Though “The Boys” moves along at a good clip, there isn’t all that much in the way of plot development. Stan (Remy Girard) runs a blue-collar tavern, Chez Stan, and, on the side, coaches a hapless hockey team, Les Boys, manned by a bunch of bar regulars. The team includes a cross-section of ordinary guys united by their passion for Canada’s national sport. There’s promiscuous movie director Bob (Marc Messier), obnoxious cop Boisvert (Dominic Philie), fast-talking real-estate agent Ti-Guy (Patrick Huard), good-looking young mechanic Mario (Patrick Labbe), stoned-out hippie Julien (Roc Lafortune) and gay lawyer Jean-Charles (Yvan Ponton).
What little story there is revolves around Stan’s gambling debts. He loses all kinds of dough in a card game with seedy small-time mob boss Meo (Pierre Lebeau) and reluctantly agrees to settle his financial woes by playing a decisive hockey game pitting Les Boys against Meo’s team of burly thugs. The nefarious deal Meo strikes is that if Les Boys go down to defeat, Stan has to hand over his treasured bar to Meo. In vintage sports-pic fashion, “The Boys” climaxes with a long, dramatic game in which the underdogs manage — through a combination of luck, dirty tricks and sheer heart — to beat their tougher, more talented adversaries.

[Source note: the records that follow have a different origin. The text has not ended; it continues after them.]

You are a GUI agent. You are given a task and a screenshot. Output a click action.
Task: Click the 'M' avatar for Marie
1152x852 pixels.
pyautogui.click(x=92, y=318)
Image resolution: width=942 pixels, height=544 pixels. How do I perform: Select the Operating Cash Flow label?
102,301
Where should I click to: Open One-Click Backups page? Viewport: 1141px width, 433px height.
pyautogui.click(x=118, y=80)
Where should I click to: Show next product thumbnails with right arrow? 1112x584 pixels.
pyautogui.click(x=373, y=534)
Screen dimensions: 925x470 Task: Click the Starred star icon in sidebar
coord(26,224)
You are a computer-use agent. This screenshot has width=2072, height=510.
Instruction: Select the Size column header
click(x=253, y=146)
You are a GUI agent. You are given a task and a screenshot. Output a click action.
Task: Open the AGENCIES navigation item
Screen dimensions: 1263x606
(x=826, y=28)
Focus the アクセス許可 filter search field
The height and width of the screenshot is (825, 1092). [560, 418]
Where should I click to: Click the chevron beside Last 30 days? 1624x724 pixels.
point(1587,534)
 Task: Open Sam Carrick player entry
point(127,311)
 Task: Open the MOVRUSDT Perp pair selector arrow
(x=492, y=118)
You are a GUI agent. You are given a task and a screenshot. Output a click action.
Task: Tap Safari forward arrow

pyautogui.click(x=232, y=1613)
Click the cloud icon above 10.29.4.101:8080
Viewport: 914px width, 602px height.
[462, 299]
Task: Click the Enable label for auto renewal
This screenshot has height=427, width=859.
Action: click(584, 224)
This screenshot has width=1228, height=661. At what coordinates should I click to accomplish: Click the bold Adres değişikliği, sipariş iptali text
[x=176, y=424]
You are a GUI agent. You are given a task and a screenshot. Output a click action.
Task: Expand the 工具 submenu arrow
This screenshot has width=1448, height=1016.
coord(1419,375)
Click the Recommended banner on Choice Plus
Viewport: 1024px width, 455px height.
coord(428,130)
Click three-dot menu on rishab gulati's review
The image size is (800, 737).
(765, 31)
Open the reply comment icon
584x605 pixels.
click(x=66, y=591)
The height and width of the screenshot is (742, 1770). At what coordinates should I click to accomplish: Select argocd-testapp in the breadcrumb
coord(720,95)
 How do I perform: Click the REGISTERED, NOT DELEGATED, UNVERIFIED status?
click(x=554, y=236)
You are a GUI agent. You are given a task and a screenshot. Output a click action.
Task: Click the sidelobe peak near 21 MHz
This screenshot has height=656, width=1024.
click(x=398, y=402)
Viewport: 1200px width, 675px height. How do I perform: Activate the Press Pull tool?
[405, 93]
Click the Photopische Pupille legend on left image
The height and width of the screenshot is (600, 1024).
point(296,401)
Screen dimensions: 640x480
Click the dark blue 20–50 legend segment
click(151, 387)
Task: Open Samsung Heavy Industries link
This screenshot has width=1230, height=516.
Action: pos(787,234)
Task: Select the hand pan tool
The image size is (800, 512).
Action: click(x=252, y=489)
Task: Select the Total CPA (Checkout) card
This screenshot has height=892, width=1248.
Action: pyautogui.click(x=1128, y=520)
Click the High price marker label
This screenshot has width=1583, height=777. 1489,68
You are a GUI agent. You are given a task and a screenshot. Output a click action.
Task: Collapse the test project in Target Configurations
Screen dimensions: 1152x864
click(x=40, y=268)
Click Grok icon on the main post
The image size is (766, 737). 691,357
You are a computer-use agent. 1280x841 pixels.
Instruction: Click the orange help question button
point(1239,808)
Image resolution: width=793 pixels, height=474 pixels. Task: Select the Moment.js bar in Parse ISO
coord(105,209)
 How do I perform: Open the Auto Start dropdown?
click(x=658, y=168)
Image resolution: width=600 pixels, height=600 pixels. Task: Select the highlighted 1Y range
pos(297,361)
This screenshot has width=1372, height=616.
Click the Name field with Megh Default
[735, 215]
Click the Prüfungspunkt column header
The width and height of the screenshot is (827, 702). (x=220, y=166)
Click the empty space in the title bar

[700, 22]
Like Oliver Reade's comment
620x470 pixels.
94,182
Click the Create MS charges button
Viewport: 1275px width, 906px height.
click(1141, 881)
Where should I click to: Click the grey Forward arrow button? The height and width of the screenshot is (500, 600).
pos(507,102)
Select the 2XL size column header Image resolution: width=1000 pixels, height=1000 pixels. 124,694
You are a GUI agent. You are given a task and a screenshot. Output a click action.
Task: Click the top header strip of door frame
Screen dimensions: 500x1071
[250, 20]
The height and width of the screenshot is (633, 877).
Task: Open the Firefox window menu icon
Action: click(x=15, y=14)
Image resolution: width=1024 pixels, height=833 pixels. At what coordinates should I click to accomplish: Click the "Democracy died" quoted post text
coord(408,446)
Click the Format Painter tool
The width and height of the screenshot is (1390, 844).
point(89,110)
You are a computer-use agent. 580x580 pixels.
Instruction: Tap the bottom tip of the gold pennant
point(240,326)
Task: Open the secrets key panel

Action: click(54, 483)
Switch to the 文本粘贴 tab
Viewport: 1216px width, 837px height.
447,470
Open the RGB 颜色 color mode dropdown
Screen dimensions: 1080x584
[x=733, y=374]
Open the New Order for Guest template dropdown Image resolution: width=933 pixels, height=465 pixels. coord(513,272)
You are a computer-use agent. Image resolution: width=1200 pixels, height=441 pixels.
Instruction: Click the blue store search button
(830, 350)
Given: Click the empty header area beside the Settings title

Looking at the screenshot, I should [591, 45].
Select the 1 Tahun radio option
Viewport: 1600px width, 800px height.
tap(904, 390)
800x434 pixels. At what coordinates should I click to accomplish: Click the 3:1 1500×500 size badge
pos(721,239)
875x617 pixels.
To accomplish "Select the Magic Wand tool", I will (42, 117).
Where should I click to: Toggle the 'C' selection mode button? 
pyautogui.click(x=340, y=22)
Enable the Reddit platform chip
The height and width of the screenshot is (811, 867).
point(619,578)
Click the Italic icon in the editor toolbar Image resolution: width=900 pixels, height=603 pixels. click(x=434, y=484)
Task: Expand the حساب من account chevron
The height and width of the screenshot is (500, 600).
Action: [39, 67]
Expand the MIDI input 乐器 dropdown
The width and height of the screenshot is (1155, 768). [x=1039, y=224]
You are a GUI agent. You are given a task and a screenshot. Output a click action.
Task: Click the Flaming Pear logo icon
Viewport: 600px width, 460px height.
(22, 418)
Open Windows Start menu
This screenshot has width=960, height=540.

But the real fun comes from the lighthearted, comic portraits of the characters on the ragtag squad. Christian Fournier’s script contains a number of memorably hilarious scenes, notably an early one showcasing Ti-Guy’s loquacious skills as a condo salesman and most every scene featuring Julien’s drug-fueled presence. Helmer Louis Saia, whose first feature was the uneven “The Sphinx,” knows exactly how to keep the laughs flowing with almost no downtime and has crafted a warm, surprisingly touching profile of these sports fanatics.
The characters lean toward the one-dimensional, which leaves little room for the thesps to flex their muscles. But there are a couple of standouts, starting with standup-comic-turned-actor Huard, who steals the show as Ti-Guy, the real-estate agent who dreams of making hockey magic like former Montreal Canadiens superstar Guy Lafleur. Vet Girard is also strong as the browbeaten coach Stan, and Quebec sports commentator Paul Houde adds depth to the group with his portrayal of the melancholic goalie with a head full of old hockey statistics.
On-ice sequences are well handled, particularly the final game, and energy level of the whole outing is pumped up in a big, enjoyable way by the driving soundtrack, which is chock-full of old Quebec rock ‘n’ roll hits.